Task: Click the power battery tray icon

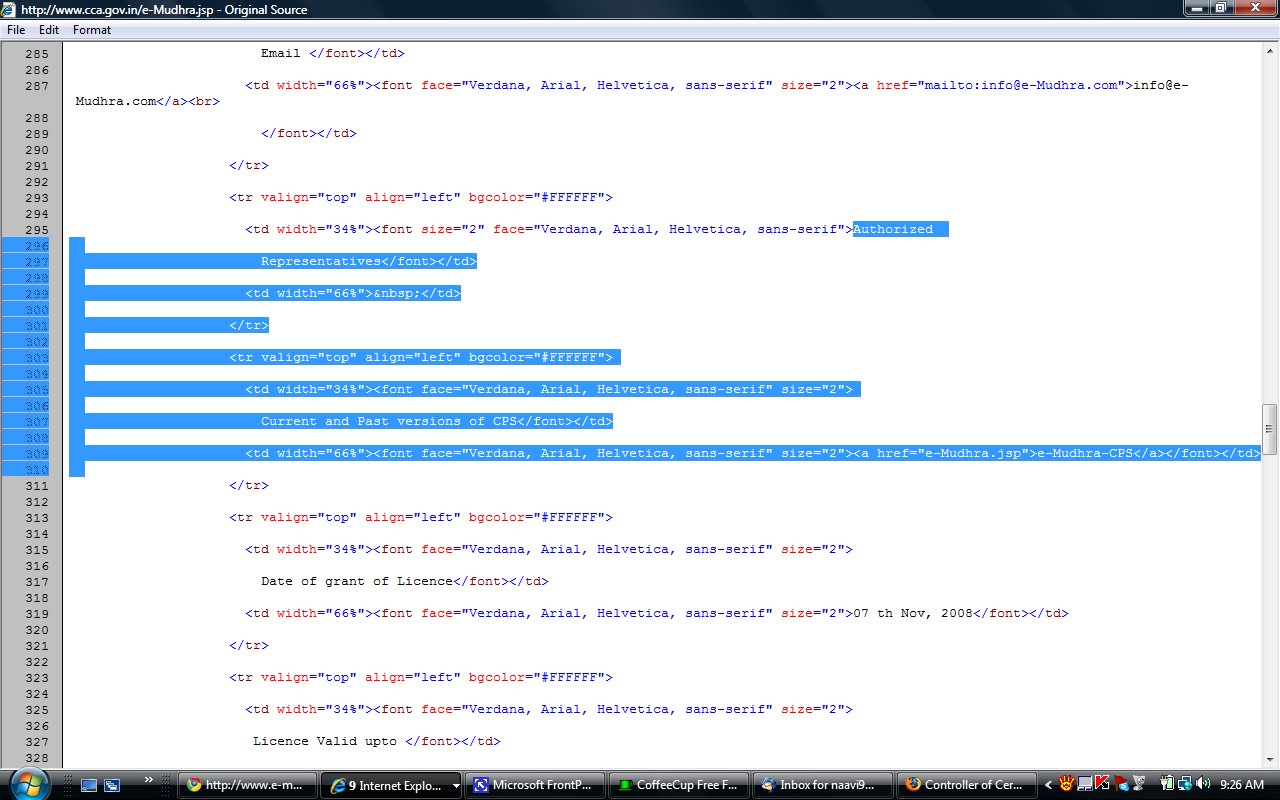Action: point(1166,785)
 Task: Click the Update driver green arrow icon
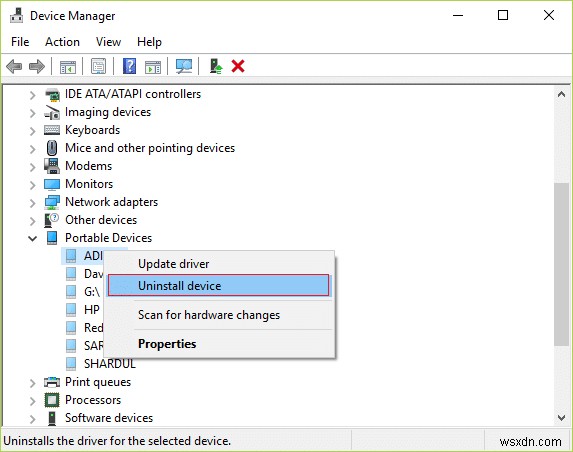(216, 67)
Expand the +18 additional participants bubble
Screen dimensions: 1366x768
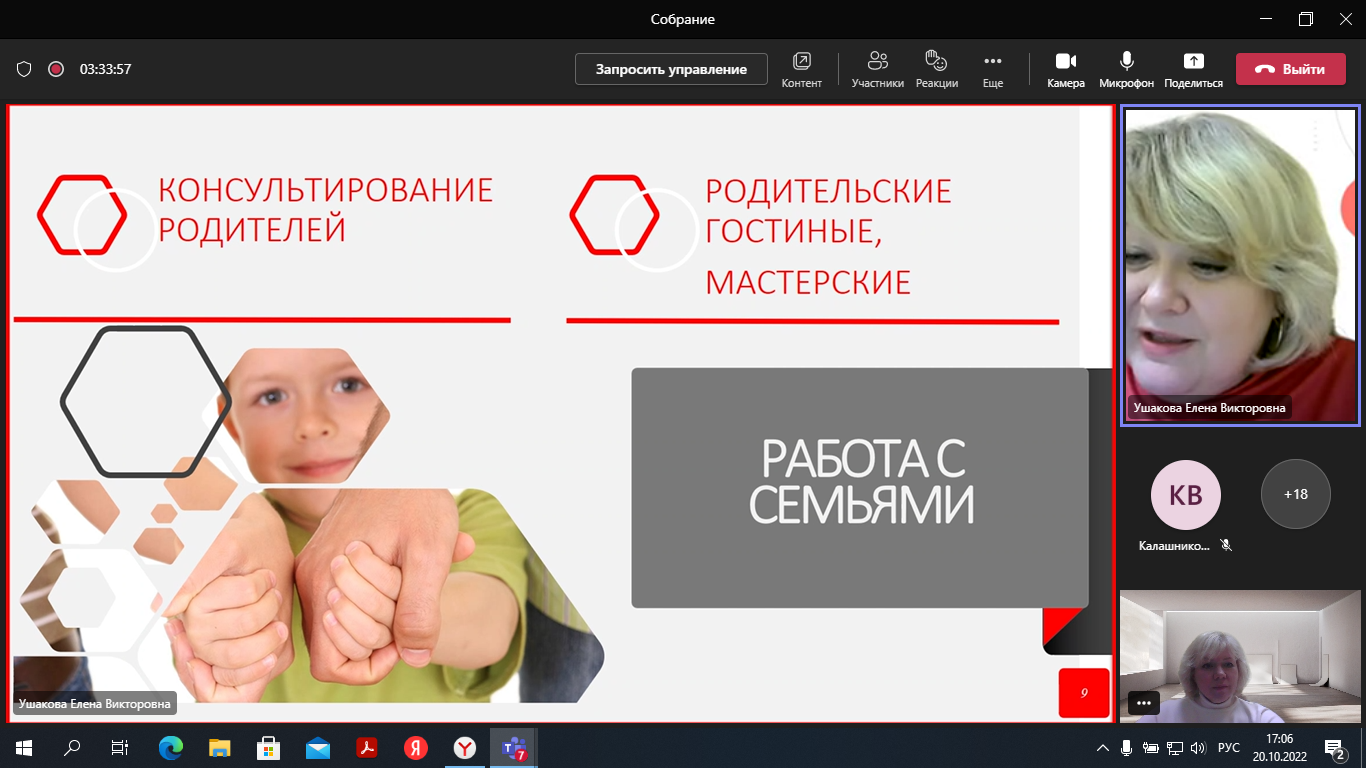pos(1295,494)
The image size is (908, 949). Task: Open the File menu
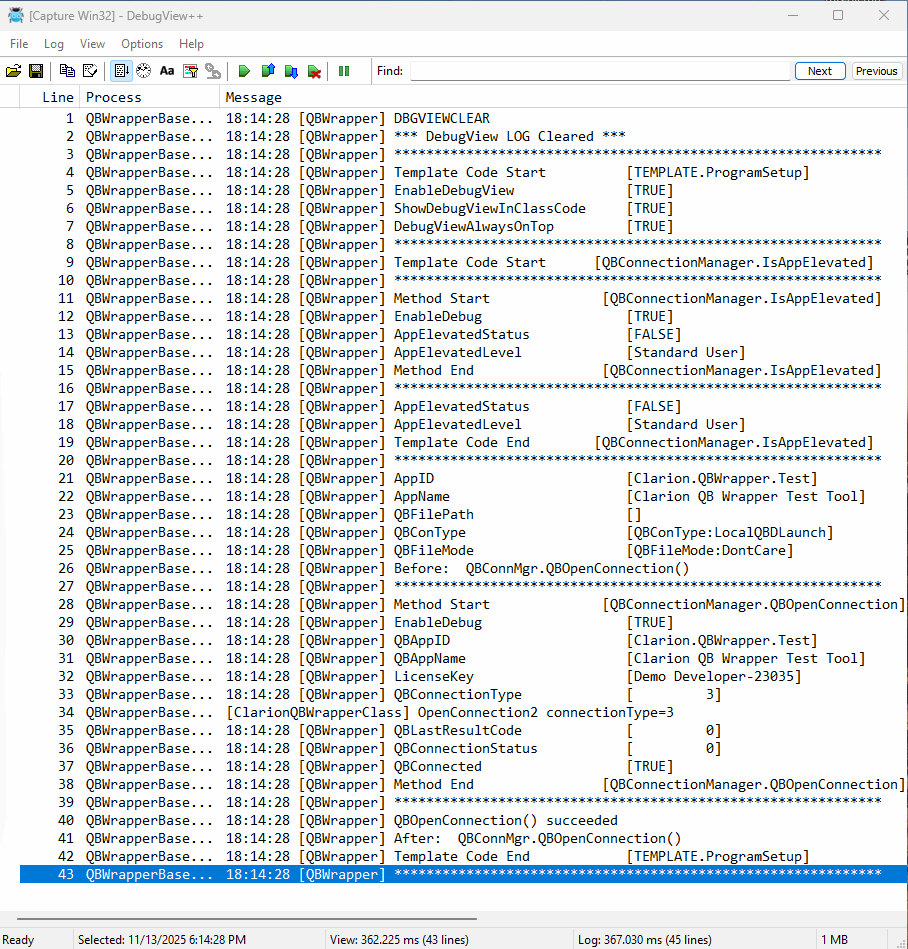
┄┄┄┄┄┄
Exercise details - Output every entry exactly. Pictures stay out.

Solution for this problem -
Task: Click the power battery tray icon

Action: point(1166,785)
 Task: Click the Update driver green arrow icon
(216, 67)
Expand the +18 additional participants bubble
Screen dimensions: 1366x768
pos(1295,494)
The image size is (908, 949). Task: Open the File menu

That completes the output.